- _Supplied passage_:
◆ ◆ ◆ ◆ ◆
Movieline

The New Flesh

When the few throb-inspiring young stars we had a couple of years ago started charging an arm and a leg for their services, new, gorgeous comers moved in to warm up the screen. Our intrepid reporter asks the man on the street (and the woman on the phone) to give us some feedback on who is and isn't doing it for the sizzle-starved masses.

______________________________________

As anyone with eyes and properly discharging glands could tell you, we've seen a virtual gullywasher of fresh sexual charisma on the big screen in the last couple of years. Musk-slathered young thespians have been cavorting over the celluloid landscape like caribou enjoying their first estrus. And it's about goddamn time! In the ice age before Brad and Keanu broke big in '94, who was worth a moment's in-the-dark attention? And, for that matter, where were Brad and Keanu's ovarian contemporaries? Now, suddenly, there is no shortage of fun, beautiful, salty, hormonally pumped stars-to-be, and we and Hollywood have been rescued from the angry uprising we would've seen had Julia Roberts remained front-and-center as the increasingly obscure object of our desires. Long live the New Flesh--none of them are proven megastars just yet, but in the meantime, sit back and smell the electricity.
◆ ◆ ◆ ◆ ◆
- _Supplied data_:
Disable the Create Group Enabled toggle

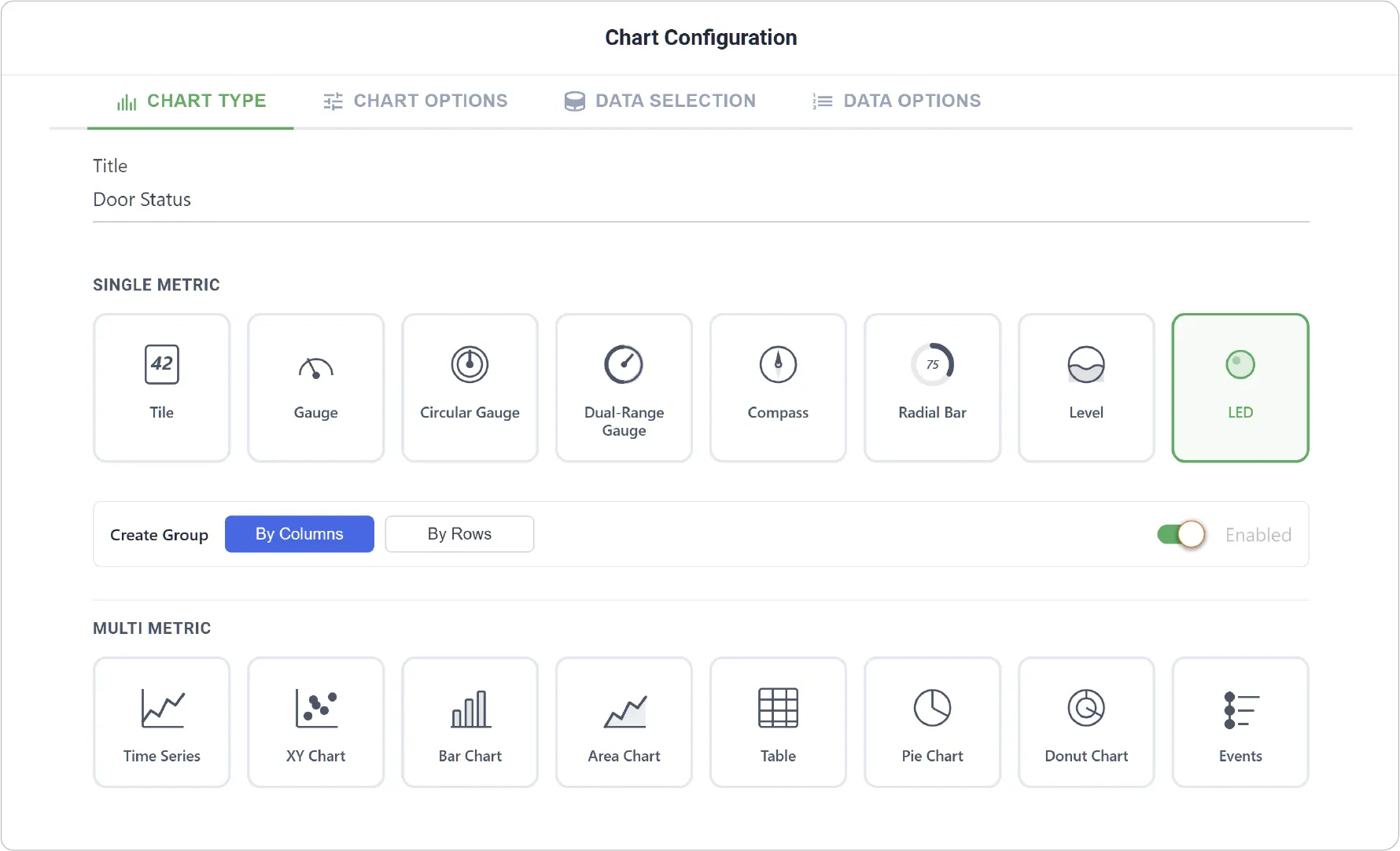click(x=1181, y=534)
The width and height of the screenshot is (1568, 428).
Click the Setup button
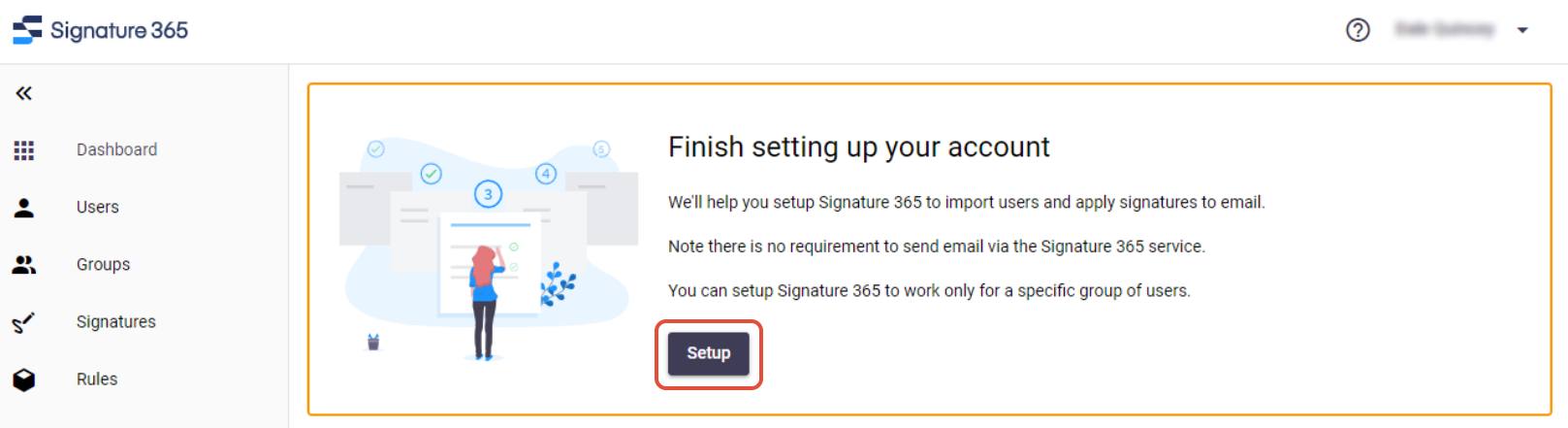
◆ ◆ ◆ ◆ ◆
- _Directions_:
1. In the New Flesh article, in what year did Brad and Keanu break big?
2. Transcribe the New Flesh article from "As anyone with" to "smell the electricity.".
3. Name every person the New Flesh article mentions by name.

- _Answers in order_:
1. In '94.

2.
As anyone with eyes and properly discharging glands could tell you, we've seen a virtual gullywasher of fresh sexual charisma on the big screen in the last couple of years. Musk-slathered young thespians have been cavorting over the celluloid landscape like caribou enjoying their first estrus. And it's about goddamn time! In the ice age before Brad and Keanu broke big in '94, who was worth a moment's in-the-dark attention? And, for that matter, where were Brad and Keanu's ovarian contemporaries? Now, suddenly, there is no shortage of fun, beautiful, salty, hormonally pumped stars-to-be, and we and Hollywood have been rescued from the angry uprising we would've seen had Julia Roberts remained front-and-center as the increasingly obscure object of our desires. Long live the New Flesh--none of them are proven megastars just yet, but in the meantime, sit back and smell the electricity.

3. Brad, Keanu, Julia Roberts